### Exercise aim
From the line containing "Viewport: 1024px width, 683px height." to the end of the records below, output each line exactly; include both ends and nothing else.

Materials provided below:

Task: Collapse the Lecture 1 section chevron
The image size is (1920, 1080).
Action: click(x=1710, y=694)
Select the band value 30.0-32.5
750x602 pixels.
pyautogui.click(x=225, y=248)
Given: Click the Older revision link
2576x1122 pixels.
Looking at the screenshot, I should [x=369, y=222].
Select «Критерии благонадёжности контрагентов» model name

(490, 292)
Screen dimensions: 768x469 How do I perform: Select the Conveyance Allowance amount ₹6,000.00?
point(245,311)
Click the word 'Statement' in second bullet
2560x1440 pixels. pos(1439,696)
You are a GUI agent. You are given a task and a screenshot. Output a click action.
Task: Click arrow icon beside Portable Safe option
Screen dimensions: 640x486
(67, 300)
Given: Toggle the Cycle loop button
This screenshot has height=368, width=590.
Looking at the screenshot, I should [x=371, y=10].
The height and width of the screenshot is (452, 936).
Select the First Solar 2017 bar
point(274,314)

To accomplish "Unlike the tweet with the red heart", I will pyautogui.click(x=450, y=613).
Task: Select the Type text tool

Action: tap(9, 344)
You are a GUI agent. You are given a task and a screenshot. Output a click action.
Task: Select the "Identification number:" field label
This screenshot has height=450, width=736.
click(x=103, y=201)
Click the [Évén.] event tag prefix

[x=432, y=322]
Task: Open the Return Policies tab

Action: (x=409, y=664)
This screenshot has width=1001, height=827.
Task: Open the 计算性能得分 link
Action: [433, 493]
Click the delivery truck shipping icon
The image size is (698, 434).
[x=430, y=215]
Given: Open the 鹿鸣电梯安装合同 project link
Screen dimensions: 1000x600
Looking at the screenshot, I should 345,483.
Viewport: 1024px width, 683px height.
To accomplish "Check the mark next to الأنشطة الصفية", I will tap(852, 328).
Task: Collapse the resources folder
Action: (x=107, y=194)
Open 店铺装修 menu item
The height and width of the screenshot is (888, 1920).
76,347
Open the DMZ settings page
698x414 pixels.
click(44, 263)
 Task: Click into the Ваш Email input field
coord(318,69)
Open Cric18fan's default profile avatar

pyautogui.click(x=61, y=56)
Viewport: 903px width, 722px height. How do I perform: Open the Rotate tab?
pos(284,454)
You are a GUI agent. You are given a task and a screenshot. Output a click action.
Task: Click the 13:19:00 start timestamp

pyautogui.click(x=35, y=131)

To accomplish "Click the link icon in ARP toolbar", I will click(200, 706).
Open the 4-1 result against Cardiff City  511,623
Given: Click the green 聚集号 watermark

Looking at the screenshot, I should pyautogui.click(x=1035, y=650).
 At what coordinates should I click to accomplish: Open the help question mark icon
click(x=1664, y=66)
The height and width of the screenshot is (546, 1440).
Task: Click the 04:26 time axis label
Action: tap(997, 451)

End of Materials provided.

### Your response
Viewport: 1024px width, 683px height.
To accomplish "Check the mark next to الأنشطة الصفية", I will tap(852, 328).
Task: Collapse the resources folder
Action: (x=107, y=194)
Open 店铺装修 menu item
The height and width of the screenshot is (888, 1920).
76,347
Open the DMZ settings page
698x414 pixels.
click(44, 263)
 Task: Click into the Ваш Email input field
coord(318,69)
Open Cric18fan's default profile avatar

pyautogui.click(x=61, y=56)
Viewport: 903px width, 722px height. How do I perform: Open the Rotate tab?
pos(284,454)
You are a GUI agent. You are given a task and a screenshot. Output a click action.
Task: Click the 13:19:00 start timestamp

pyautogui.click(x=35, y=131)

To accomplish "Click the link icon in ARP toolbar", I will click(200, 706).
Open the 4-1 result against Cardiff City  511,623
Given: Click the green 聚集号 watermark

Looking at the screenshot, I should pyautogui.click(x=1035, y=650).
 At what coordinates should I click to accomplish: Open the help question mark icon
click(x=1664, y=66)
The height and width of the screenshot is (546, 1440).
Task: Click the 04:26 time axis label
Action: tap(997, 451)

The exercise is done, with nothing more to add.